Abstract
As described in Chapter 42, niric oxide (NO) is synthesized from the amino acid l-arginine by the actions of a family of enymes, the NO synthases (NOS), each isoform of which is encoded by a separate gene. Two NOS isoforms are calcium-dependent and constitutively expressed and produce low levels of NO: NOS1 (neuronal NOS or nNOS), which is found mostly in neurons and skeletal muscle, and NOS3 (endothelial NOS or eNOS), which is found mostly in endothelial cells. NOS1 is critical for neurotransmission and learning, and NOS3 regulates vascular tone and adhesion of circulating cells. Inducible NOS (iNOS or NOS2) is transcriptionally induced by proinflammatory cytokines (such as tumor necrosis factor-α [TNF-α] and interferon-γ [IFN-γ]) and microbial products (e.g., lipoplysaccharide [LPS]). iNOS is calciumindependent, expressed by many cell types (especially mononuclear phagocytes, hepatocytes, chondrocytes and smooth muscle cells) and is responsible for high output NO production (1-3).
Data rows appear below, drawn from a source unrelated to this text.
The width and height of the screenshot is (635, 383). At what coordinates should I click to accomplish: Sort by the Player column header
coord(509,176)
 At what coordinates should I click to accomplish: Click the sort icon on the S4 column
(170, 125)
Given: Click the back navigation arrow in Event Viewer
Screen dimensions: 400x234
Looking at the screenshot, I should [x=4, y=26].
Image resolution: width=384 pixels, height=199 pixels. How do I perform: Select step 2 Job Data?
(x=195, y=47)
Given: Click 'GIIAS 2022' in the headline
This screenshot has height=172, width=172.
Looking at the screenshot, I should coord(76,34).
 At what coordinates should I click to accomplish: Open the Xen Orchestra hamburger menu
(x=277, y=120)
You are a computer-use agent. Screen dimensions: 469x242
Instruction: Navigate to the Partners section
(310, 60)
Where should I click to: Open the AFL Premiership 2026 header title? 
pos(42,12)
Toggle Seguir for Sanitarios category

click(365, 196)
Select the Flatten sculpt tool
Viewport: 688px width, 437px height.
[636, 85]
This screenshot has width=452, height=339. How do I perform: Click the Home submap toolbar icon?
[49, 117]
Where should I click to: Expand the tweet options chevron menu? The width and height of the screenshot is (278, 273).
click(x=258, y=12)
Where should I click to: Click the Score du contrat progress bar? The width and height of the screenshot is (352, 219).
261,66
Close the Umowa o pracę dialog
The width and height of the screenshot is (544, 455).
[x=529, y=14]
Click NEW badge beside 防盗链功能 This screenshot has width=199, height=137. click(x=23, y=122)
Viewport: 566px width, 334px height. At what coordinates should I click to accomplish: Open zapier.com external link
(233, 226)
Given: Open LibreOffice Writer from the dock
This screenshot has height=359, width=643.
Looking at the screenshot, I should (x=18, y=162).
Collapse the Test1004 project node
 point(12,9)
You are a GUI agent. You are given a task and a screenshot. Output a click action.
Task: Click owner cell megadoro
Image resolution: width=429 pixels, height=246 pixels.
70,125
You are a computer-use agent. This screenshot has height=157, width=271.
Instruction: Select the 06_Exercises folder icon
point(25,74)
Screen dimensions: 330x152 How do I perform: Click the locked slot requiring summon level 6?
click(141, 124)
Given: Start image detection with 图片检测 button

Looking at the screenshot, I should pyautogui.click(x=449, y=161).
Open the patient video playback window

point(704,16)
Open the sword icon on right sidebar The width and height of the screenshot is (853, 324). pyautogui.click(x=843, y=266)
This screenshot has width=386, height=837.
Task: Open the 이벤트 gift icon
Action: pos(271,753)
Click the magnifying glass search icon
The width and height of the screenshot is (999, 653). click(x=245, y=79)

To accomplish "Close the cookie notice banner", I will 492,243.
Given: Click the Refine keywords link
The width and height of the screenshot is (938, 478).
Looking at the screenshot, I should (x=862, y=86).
While initial studies showed that iNOS expression within mouse macrophages resulted in high-output NO production, until recently there was doubt as to whether human macrophages were capable of producing NO. There is now clear evidence however that human monocytes and tissue macrophages can express iNOS and produce NO both in vitro and in vivo (3), including evidence from malaria-exposed Tanzanian children (4).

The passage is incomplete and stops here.